Regarding Claim 1, Chen discloses: A neural network … device (Chen, page. 4 col 2, para. 3 where we use Caffe for deep neural network evaluation; Caffe is a framework deployed on computer system with GPU [neural network load reduction device]) comprising: an attention module (Chen, fig. 2, lower diagram of attention processing module) including:
an attention layer (Chen, fig. 2, lower diagram of channel-wise attention model) for a neural network including a plurality of levels of processing layer that are connected together by a plurality of channels (Chen, fig. 2, where upper diagram of multi-layer [plurality of levels of processing layer] neural network,  each layer has a number of feature maps [plurality of channels] connected layer-wise), the attention layer being configured to compute an output feature value corresponding to each channel of a first number of channels based on an input feature value from each channel of the first number of channels in a predetermined processing layer and based on a parameter (Chen, fig. 2, where at layer l [predetermined processing layer]; eq. 7, where compute channel wise attention weight B=softmax(wi'b+bi') [feature value for each channel i], b=tanh((Wc*v + bc)+Whcht-1) [based on the input feature value v of each channel and based on parameter Wc] for each of the C channels [a first number of channels])
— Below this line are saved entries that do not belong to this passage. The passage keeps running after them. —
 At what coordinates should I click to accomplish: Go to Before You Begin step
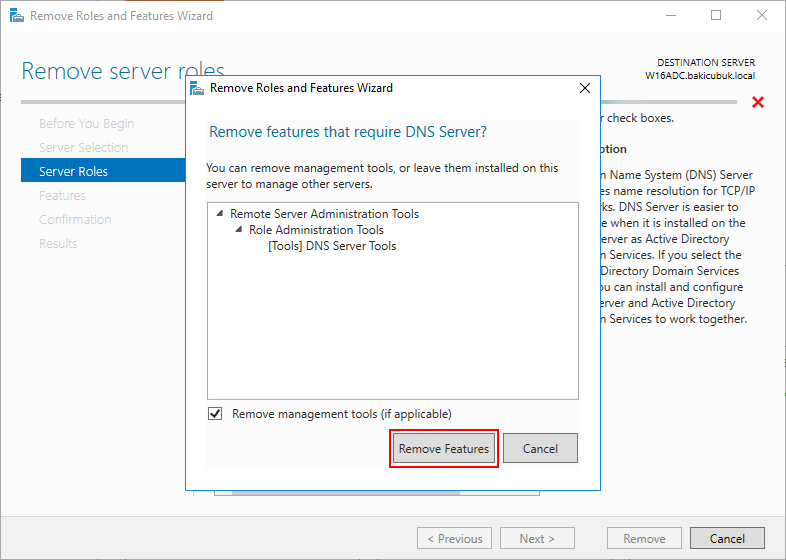(x=86, y=123)
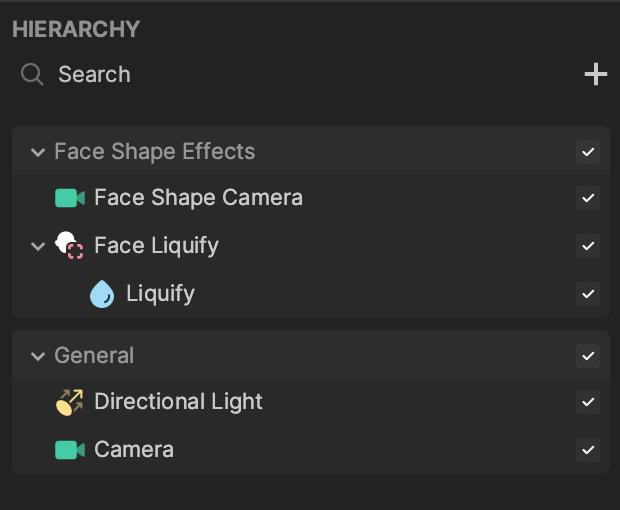This screenshot has width=620, height=510.
Task: Click the green Face Shape Camera icon
Action: click(70, 198)
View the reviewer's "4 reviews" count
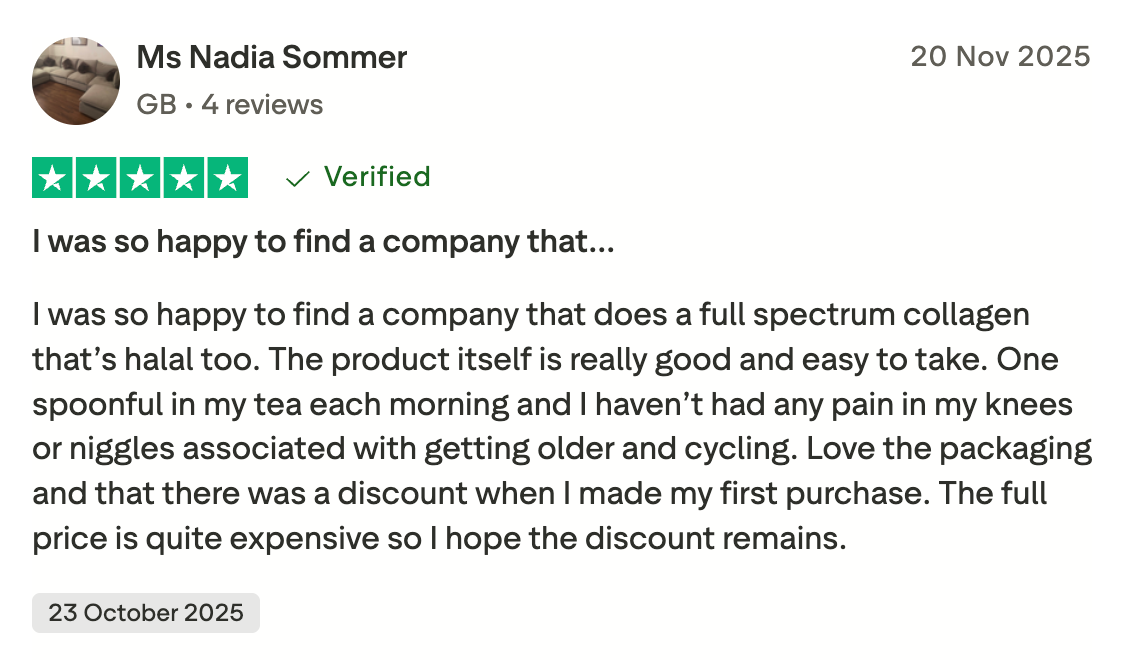This screenshot has height=660, width=1132. pyautogui.click(x=262, y=105)
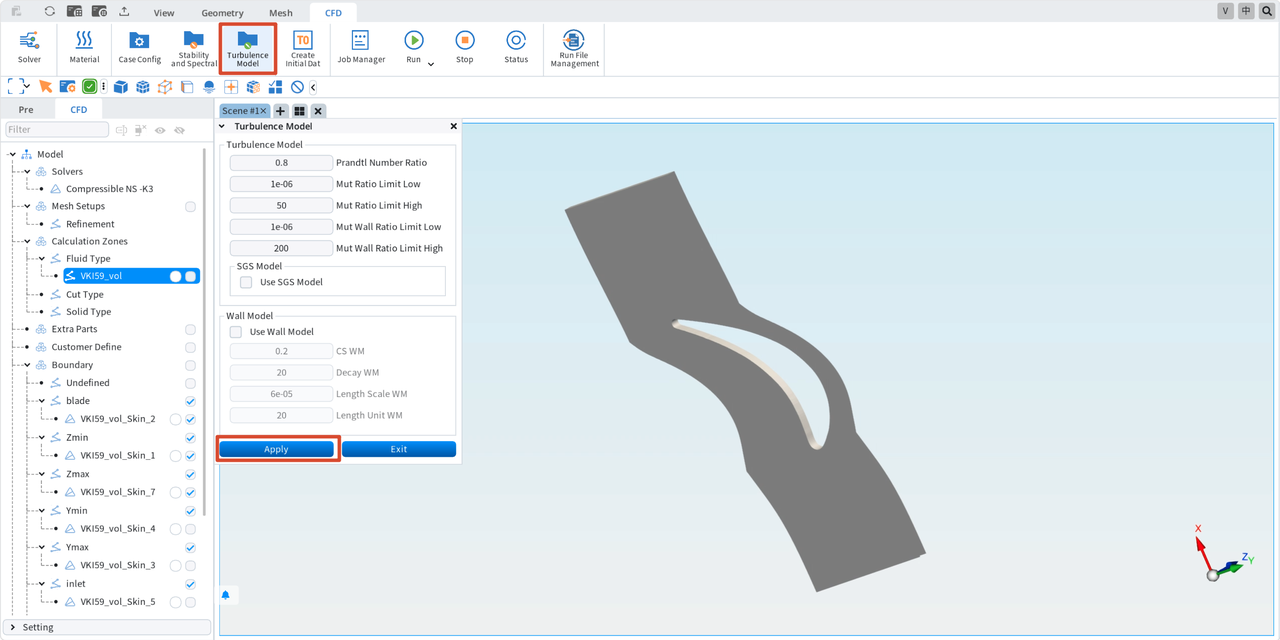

a computation section configured to multiply the input feature values by the output feature values and to output a computed result obtained to a processing layer at a next level from the predetermined processing layer (Chen, page. 4, col 2, ln. 1 - 3 & eq. 8, where Fc(.) [computed result] is a channel-wise multiplication for feature map channels and corresponding channel weights; fc(.) is send to the spatial attention [processing layer at a next level]  model);
Chen does not explicitly disclose:
a load reduction device
a first learning unit connected to the neural network and configured to perform learning processing on the parameter using an error backpropagation method in a state in which learning processing has been suspended at least for the predetermined processing layer and the next level processing layer;
 a channel selection section configured to select, as a redundant channel, a channel satisfying a predetermined relationship between the output feature values computed by the attention layer after the learning processing has been performed and a predetermined threshold value;
a deletion section configured to change channels of the first number of channels into channels of a second number of channels by deleting the redundant channel from the predetermined processing layer;
and a second learning unit connected to the neural network and configured to perform learning processing on the neural network after the redundant channel has been deleted
He explicitly discloses:
a load reduction device (He, abs. ln. 1 – 2, where channel pruning [load reduction])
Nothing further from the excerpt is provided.